Stored data entries:
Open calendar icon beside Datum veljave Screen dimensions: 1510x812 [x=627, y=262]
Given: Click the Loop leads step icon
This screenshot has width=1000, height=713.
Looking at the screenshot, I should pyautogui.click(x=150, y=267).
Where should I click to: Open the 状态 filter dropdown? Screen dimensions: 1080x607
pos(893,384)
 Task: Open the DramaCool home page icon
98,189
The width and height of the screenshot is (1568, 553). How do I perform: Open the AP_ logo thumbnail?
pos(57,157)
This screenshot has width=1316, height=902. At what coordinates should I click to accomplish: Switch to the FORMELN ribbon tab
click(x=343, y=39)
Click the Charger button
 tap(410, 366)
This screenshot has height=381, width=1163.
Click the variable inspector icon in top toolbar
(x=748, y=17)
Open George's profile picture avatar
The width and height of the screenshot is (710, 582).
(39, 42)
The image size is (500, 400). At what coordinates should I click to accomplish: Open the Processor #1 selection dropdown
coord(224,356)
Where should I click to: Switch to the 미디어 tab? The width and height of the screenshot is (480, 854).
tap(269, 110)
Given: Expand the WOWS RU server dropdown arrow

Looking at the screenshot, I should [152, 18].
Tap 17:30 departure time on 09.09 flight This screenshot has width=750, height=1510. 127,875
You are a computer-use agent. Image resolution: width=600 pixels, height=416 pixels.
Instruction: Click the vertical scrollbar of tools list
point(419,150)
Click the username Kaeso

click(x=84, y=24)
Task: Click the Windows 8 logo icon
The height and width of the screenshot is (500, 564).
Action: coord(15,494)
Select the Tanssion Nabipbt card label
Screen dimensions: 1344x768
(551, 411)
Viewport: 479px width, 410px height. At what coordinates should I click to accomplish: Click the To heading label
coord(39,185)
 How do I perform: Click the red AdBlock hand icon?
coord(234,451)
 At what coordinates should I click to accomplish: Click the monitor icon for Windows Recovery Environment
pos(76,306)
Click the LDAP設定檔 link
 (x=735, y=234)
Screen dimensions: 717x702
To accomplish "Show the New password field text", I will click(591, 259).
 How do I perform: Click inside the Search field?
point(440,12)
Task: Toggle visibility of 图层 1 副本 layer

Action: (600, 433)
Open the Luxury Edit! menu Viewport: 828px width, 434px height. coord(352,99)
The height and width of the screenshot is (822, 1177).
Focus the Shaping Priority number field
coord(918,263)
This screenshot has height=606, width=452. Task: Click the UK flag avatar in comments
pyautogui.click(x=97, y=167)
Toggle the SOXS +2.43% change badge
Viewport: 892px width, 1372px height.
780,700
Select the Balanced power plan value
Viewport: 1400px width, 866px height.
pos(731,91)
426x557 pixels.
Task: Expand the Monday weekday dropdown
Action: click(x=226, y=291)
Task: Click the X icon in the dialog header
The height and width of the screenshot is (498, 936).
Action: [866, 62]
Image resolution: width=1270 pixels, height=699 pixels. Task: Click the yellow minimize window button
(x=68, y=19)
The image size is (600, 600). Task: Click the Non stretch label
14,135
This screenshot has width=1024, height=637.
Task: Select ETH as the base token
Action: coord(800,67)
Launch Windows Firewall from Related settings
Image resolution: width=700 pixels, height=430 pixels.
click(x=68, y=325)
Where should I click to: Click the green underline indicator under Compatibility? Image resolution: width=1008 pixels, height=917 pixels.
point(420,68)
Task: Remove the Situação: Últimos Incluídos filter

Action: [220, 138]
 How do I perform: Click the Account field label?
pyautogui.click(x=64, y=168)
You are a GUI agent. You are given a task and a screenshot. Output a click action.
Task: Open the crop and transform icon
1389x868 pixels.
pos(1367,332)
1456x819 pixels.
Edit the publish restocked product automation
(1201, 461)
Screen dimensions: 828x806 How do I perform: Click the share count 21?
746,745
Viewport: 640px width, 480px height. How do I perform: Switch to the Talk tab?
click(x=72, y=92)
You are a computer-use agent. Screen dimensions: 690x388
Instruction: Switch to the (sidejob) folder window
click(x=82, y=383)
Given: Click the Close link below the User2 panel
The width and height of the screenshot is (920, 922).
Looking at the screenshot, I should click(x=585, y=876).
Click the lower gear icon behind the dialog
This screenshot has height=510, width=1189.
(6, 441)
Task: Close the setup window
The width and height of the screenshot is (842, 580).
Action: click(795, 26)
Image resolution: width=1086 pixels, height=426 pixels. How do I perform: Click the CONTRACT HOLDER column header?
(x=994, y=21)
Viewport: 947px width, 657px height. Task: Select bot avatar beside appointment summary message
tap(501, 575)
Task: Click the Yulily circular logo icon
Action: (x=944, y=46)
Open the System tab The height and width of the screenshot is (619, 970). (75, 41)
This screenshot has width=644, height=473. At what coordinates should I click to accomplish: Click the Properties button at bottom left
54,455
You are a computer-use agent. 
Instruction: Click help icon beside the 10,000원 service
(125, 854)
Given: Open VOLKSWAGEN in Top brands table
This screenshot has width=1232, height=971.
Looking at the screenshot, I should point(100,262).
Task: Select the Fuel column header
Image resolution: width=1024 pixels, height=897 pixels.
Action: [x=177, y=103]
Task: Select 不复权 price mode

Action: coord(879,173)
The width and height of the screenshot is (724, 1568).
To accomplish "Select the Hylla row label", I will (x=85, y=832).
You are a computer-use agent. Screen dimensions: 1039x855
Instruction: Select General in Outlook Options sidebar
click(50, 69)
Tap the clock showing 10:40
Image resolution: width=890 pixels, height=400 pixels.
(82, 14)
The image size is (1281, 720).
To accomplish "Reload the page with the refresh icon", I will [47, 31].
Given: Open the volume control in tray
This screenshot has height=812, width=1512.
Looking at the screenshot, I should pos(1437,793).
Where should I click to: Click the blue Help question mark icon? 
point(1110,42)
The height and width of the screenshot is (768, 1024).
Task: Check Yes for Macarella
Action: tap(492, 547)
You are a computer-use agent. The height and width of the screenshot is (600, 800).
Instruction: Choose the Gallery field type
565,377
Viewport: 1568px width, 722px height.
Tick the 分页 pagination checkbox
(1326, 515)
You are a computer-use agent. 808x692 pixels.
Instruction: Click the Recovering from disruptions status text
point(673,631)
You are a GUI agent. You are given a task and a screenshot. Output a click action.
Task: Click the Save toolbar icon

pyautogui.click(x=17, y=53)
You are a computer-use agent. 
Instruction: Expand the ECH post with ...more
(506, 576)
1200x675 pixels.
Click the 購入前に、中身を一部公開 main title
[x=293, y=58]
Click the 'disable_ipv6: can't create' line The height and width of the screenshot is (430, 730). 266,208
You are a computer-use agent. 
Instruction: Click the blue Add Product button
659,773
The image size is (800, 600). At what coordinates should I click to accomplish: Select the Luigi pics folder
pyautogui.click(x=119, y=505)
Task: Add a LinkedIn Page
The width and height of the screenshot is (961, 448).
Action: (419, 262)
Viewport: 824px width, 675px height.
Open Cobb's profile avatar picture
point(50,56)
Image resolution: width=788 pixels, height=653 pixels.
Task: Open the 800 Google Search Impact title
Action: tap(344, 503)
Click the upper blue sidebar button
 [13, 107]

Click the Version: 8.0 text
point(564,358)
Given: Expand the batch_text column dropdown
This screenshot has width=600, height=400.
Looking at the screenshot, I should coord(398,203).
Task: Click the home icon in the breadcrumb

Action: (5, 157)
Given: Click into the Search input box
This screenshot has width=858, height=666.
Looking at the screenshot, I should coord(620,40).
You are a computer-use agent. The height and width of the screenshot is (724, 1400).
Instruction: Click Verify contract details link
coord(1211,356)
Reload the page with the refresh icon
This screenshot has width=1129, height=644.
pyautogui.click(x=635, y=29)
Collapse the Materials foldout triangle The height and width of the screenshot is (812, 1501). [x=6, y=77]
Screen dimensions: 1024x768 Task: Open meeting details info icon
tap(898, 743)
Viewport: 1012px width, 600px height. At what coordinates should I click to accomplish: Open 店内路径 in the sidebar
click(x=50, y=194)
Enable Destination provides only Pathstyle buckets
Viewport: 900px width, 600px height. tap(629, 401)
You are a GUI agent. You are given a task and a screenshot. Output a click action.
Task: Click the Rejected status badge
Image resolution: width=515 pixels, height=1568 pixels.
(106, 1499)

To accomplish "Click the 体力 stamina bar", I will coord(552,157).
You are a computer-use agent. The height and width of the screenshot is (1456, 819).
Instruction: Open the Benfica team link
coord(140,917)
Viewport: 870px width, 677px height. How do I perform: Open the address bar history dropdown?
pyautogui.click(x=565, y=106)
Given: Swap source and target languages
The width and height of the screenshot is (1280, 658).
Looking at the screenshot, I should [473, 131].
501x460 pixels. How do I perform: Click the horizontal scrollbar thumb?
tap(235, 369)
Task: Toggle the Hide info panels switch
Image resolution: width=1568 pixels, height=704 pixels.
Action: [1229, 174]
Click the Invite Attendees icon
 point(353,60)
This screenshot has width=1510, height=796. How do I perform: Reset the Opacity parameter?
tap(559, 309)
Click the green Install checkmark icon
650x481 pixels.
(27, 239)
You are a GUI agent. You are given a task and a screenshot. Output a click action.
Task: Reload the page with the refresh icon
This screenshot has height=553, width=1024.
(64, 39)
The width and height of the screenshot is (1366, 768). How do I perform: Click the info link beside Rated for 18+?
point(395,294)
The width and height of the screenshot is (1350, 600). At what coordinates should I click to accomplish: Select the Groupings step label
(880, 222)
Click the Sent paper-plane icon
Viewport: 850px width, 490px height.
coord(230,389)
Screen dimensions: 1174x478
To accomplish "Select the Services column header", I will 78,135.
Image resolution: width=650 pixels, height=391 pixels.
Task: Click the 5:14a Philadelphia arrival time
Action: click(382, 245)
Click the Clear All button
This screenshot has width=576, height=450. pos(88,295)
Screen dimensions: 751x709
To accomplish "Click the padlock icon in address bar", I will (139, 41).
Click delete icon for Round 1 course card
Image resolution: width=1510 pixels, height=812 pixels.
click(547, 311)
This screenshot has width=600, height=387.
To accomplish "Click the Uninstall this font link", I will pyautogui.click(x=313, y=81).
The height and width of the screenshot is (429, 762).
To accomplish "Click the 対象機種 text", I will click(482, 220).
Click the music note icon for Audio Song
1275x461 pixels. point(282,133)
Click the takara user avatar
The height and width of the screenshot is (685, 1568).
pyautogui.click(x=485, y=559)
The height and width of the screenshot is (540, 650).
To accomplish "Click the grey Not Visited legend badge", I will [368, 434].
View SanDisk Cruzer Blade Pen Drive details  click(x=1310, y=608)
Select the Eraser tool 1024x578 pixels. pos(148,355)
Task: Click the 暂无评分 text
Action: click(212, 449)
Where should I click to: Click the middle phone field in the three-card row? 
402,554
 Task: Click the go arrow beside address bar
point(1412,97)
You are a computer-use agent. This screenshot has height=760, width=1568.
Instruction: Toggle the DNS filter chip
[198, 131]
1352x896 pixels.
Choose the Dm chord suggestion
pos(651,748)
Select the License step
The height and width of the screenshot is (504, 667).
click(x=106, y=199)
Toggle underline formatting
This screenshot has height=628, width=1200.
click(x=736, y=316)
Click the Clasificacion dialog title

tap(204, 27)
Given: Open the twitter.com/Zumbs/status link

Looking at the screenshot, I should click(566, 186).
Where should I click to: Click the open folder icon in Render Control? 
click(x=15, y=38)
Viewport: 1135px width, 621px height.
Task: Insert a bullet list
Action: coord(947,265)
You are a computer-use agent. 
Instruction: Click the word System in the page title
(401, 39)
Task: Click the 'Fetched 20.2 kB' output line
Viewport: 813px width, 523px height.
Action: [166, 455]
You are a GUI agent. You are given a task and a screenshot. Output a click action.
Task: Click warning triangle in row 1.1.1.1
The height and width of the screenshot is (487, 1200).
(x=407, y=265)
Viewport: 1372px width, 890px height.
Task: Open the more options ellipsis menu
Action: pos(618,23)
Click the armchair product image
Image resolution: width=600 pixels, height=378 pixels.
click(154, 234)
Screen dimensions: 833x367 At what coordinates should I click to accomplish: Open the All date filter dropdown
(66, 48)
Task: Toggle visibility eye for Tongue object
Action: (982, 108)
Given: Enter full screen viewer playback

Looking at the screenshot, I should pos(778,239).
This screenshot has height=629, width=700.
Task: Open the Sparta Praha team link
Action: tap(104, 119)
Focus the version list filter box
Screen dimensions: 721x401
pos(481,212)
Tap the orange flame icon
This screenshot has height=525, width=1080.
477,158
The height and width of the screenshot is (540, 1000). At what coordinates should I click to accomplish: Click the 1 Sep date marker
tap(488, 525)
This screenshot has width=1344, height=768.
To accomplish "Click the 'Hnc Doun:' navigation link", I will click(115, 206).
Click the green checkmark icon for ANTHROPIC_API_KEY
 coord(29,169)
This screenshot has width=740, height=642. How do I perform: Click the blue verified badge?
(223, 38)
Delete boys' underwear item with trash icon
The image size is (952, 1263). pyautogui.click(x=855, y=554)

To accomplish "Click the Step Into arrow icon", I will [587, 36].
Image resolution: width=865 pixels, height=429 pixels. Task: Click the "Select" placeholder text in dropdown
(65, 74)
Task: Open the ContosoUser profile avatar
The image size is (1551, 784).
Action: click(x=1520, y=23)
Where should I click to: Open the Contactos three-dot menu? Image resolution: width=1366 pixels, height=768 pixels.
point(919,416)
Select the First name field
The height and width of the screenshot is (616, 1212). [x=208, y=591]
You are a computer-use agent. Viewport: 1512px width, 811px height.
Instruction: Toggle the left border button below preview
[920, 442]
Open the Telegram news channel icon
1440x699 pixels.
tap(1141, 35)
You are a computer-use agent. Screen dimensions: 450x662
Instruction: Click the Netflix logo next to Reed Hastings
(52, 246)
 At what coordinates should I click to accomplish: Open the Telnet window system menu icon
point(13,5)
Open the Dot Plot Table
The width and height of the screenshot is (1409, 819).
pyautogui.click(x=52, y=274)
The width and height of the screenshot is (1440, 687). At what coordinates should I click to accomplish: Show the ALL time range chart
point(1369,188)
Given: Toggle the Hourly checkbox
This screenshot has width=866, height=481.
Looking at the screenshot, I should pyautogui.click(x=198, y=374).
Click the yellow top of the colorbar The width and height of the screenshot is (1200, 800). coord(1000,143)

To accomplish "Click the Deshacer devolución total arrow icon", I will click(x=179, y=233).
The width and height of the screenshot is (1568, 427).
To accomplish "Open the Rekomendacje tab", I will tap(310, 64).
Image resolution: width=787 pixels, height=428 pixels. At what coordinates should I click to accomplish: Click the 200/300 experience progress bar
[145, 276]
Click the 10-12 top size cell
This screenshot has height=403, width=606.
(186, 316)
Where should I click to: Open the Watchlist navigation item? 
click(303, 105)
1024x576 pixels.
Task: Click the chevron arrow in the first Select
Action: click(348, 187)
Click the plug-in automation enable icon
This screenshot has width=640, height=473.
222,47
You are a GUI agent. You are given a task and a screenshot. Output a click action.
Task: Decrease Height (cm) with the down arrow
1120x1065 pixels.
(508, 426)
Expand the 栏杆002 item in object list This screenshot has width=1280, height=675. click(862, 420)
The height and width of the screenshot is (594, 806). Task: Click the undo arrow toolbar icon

- TASK ITEM:
Count, in the records above, the lines that contain the word "triangle"; the answer is that number alone.

- SOLUTION:
2